LIQUIDITY AND CAPITAL RESOURCES
In the first nine months of 1998, the Company's cash and cash
equivalents increased $10.4 million from $97.6 million at December 31, 1997
to $108.0 million at September 30, 1998. Cash flow from operations of
$223.7 million in the first nine months of 1998 provided the primary
funding for $199.4 million used for capital expenditures and $25.5 million
of dividend payments.
Cash flows from operating activities in the first three quarters of
1998 were $20.0 million lower than the first three quarters of 1997,
primarily due to asset and liability changes, which used $7.6 million in
the first nine months of 1998 but provided $47.9 million in the same period
of 1997. Net income and adjustments to income, which were $35.5 million
higher in the first nine months of 1998 compared to the first nine months
of 1997, partially offset the greater cash requirements related to changes
in assets and liabilities. Adjustments to income include depreciation,
amortization, deferred taxes, and gains from property disposals.

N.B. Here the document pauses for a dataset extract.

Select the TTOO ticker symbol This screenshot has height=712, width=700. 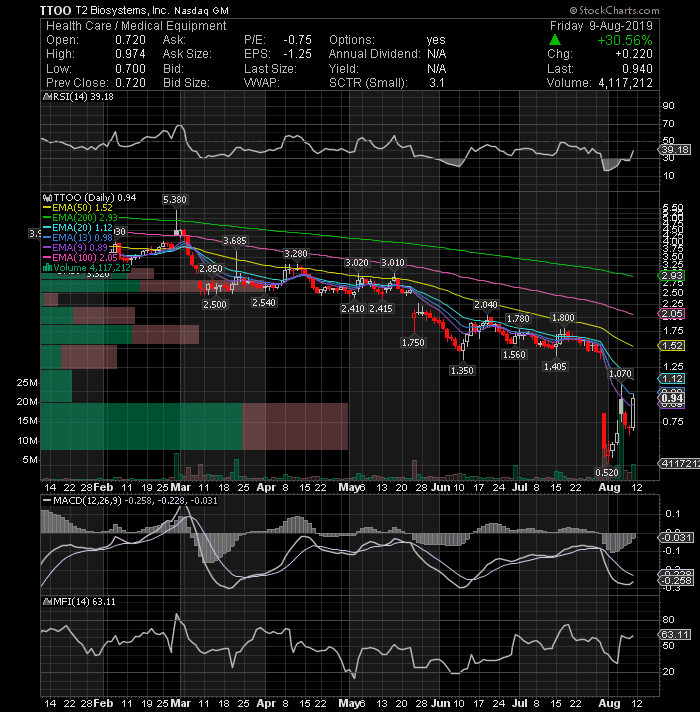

Capital expenditures for the first nine months of 1998 were $63.3
million higher than the same period last year due primarily to expenditures
of $40.1 million related to the Priority Mail contract. Proceeds from
sales of certain equipment and idle properties generated an additional $9.6
million of cash in the first nine months of 1998 compared to the first nine
months of 1997.
In the first nine months of 1998, proceeds from the exercise of stock
options decreased $27.9 million from the same period last year and common
and preferred stock dividend payments of $25.5 million were essentially the
same as the first nine months of last year.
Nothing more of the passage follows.